Right about now when Yarntangler hears me saying to Lady B "put Carter's name and the date on the back of that picture so next year we'll know who we are looking at," I cringe when a pair of scornful eyes cast in my direction remind me that 18 years of ago, BB and Yarntangler sat in the barn and pored over rafts of unidentified pictures.
"Oh, look, here's a picture that looks something like Mom so it must be her mother," says BB, and then Yarntangler exclaims "this must be the one Dad calls Uncle Eddie, so let's put this one in the Reilly family box." The lady who looked like "Mom''s mother" went into the Ducharme box.
Now these two youngsters, daughters of mine, were trying to identify pictures from maybe 75-80 years ago before they were even in swaddling clothes, little ones now expected to magically know these pictured people.
Just as a reputation- saving piece of information;
I DID identify the gentleman shown here in the army uniform. That's Grampa Reilly, posing in the 1917 fashion supplied to all the guys who joined the elite force known as Uncle Sam's Army for World War I - "the war to end all wars". The suit belonged to Buck, his son.

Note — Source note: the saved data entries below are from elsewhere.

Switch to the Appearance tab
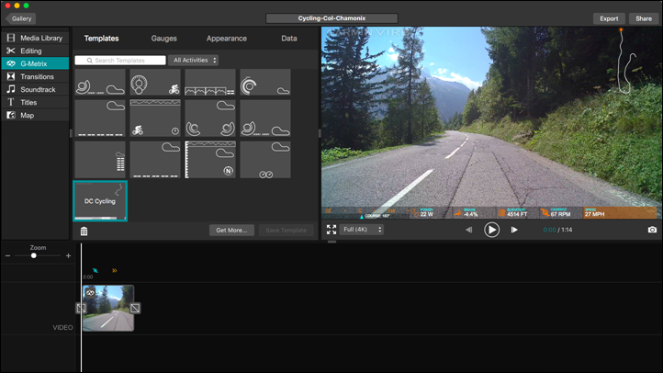 (226, 39)
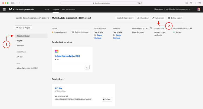The width and height of the screenshot is (203, 109).
Task: Click the Submit for review button
Action: (x=80, y=32)
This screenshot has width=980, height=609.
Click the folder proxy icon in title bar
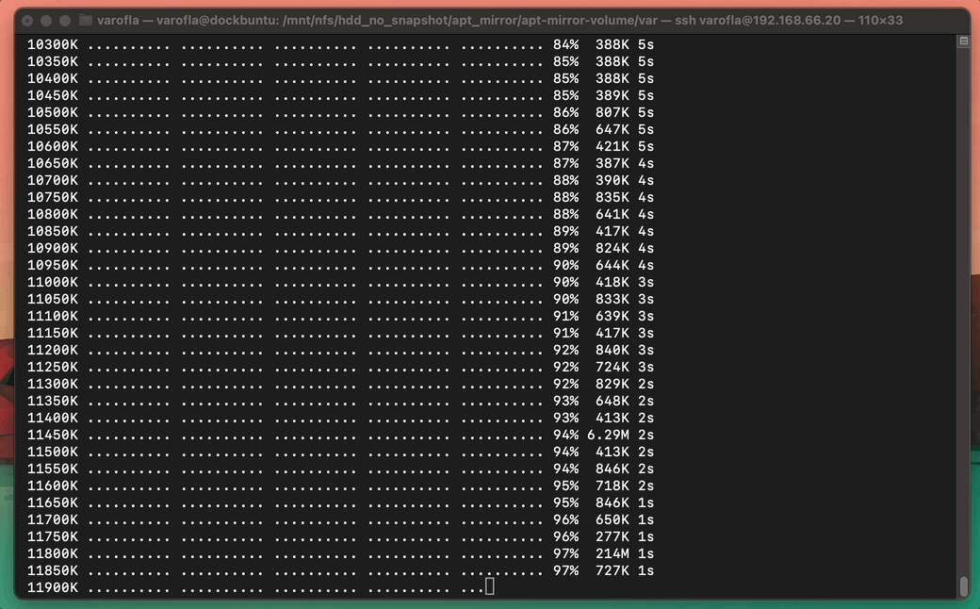tap(86, 20)
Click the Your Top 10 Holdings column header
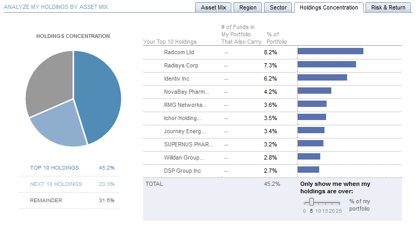Screen dimensions: 416x228 pos(169,41)
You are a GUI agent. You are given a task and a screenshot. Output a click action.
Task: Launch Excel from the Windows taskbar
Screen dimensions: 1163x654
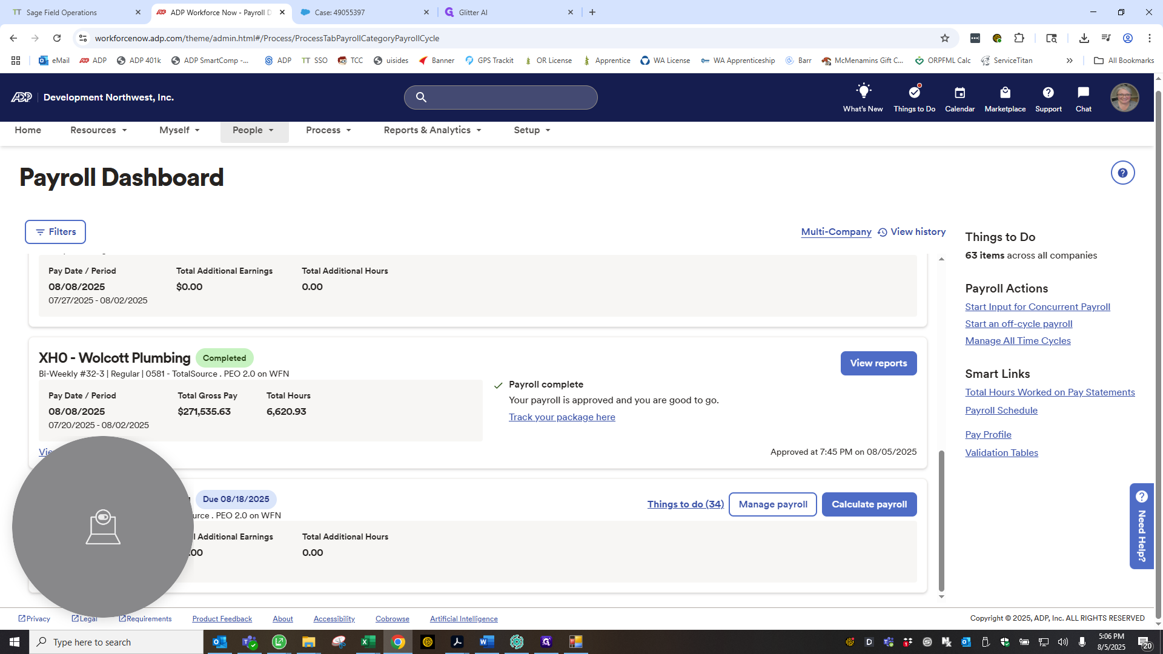(x=368, y=642)
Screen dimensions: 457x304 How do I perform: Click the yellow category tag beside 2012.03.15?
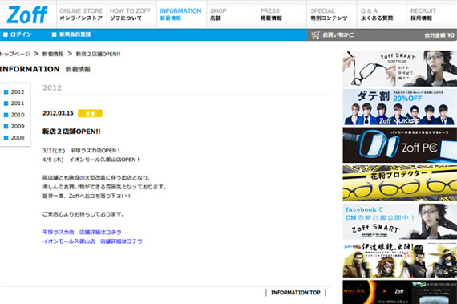(90, 113)
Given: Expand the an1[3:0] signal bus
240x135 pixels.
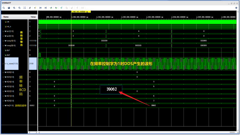Looking at the screenshot, I should coord(3,31).
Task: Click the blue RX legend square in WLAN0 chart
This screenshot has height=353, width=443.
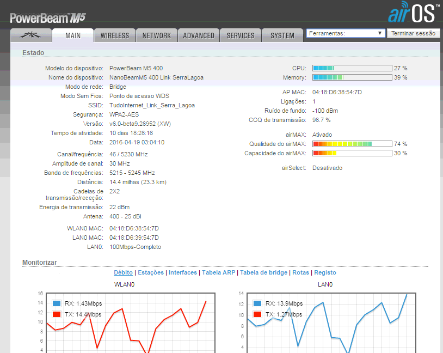Action: click(57, 303)
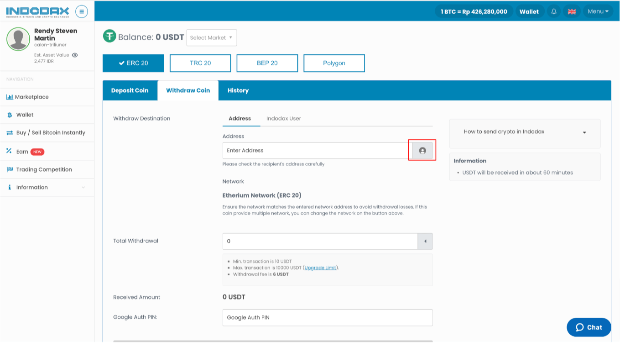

There are still hordes of identity-less photos in those numerous boxes but thanks to the two girls they are now in envelopes of "might be" families.
Besides family pictures, there's a lot of scenes, photos of old cars, vacation trip sites, snowstorms and even automobile accidents and . . .
Oh, here's Frank Lincoln; he lived over on Lawrence Street and his wife was Anne. I took his picture . I don't remember why I knew them but it might have been when I sometimes took them grape jelly after my mother and I made it one Summer. Mrs. Lincoln was Mother's friend.
All those old pictures - or at least most - still have no identifications and I feel badly about that because there's a lot of lost history and I am the oldest one who would be able to make better guesses at what they are or who is depicted.
That all brings me to a bit of advice to everybody but especially to myself: Don't let many more days go by without getting out the old photo albums, picking out the photos and checking on the back for identifications. None there? Put some on if you can or find someone else who can help.
Another piece of advice concerns new photos. If you still get prints made, identify them on the back the day you get them. If you only get them on the computer, figure out how to label them.
As I write this I can hear Yarntangler muttering under her breath "yeah, he can tell everybody what to do but let's see the progress of his stuff next time I'm back."
Before I go, I just remembered something else - that baby up top is the mother of all my brood. She's seven months old in that picture.